Sa main glissa contre ma joue, ses doigts s'insinuèrent sous mon menton qu'elle releva afin que je la regarde dans les yeux. Je n'aimais ce geste impérieux.
— Tu as besoin de nous, ajouta-t-elle.
Je secouai la tête en échappant ainsi à ses doigts inquisiteurs. Elle avait raison, je l'avais toujours tenue écartée des affaires de l'État, je ne l'avais mise au courant que lorsque j'avais eu besoin de son accointance avec les sorcières, mais je ne souhaitais l'impliquer davantage.
— Tu n'as pas besoin de savoir ni de t'inquiéter, je fais ce qui est nécessaire.
Athénaïs roula sur le dos, et m'observa de ses grands yeux bleus.
— Louis, je m'inquiéterais toujours. Surtout lorsque je te vois ainsi. Tu m'as confié tes tracas et tout d'un coup le silence. De quoi as-tu peur au juste ? Pourquoi te renfermes-tu tant ? N'ai-je point gagné ta confiance ? Prouvé que je pouvais t'être utile ?
Je secouai doucement la tête en caressant négligemment sa joue.
— Je t'ai déjà trop impliqué dans cette affaire, je préfère que tu demeures dans l'ignorance plutôt que d'encourir le moindre danger. Si tu souhaites m'aider, assure-toi que nos enfants soient à l'abri, je ne veux m'inquiéter pour vous. Je n'ai guère besoin de ton aide, mon tendre amour, j'ai besoin de te savoir hors de tout danger.
— Tu ne peux pas me demander de simplement aller me cacher en ignorant la menace. Si je ne sais quel est le danger, comment pourrais-je l'éviter ?
Évidemment, j'avais oublié à quel point son esprit était affûté, à quel point rien ne lui échappait. Elle en avait trop deviné, mieux valait tout lui conter. Je lui révélais alors que nous avions capturé une créature effectivement grâce à son aide, à celle de Philippe, mais aussi de la Reine. Je lui parlais également du seigneur des marais, lui confiant tout ce que j'avais appris à son sujet sans négliger la menace envoyée en songe.
Athénaïs accueillit la nouvelle avec inquiétude, un léger tressautement de son œil droit m'indiqua qu'elle était anxieuse en entendant ce récit.
— Louis, tu penses vraiment que cela fonctionnera ? Vous courrez un grand risque, Philippe et toi. Je ne veux pas vous perdre.

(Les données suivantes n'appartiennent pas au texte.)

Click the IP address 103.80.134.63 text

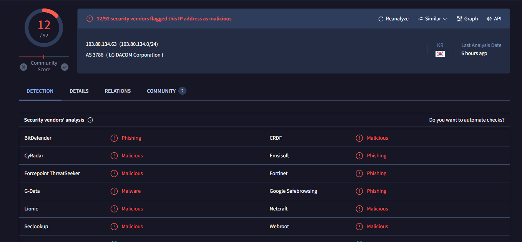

Je me penchai vers elle et l'embrassai, cette fois-ci, elle ne s'esquiva point, me rendant même mon baiser. Elle s'accrocha à moi avec une pointe de désespoir, comme si c'était un baiser d'adieu.
— Je ne compte pas perdre cette guerre, pas plus que celle contre Guillaume d'Orange.

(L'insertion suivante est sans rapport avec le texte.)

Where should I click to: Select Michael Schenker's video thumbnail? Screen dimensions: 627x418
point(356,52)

Athénaïs me sourit à travers les mèches de cheveux tombant entre nous.
— Je te fais confiance, rends-moi cette confiance s'il te plaît. Ne me cache plus rien de ce combat.
Je ramenai ces mèches derrière son oreille.
— Je suis désolé de te tenir éloignée, je dois me concentrer sur cette bataille. Mais j'aurais besoin de toi pour ma prochaine opération.
Je lui racontai mon plan : affaiblir la créature des marais et inviter la Reine des fées à la Cour. Elle approuva d'un mouvement de la tête.
— Tu peux compter sur moi, nous les éblouirons.
Ses lèvres capturèrent les miennes, sa main glissadans mes cheveux, nos corps s'enlacèrent alors que nous goûtions une nouvellefois à la chaleur en émanant.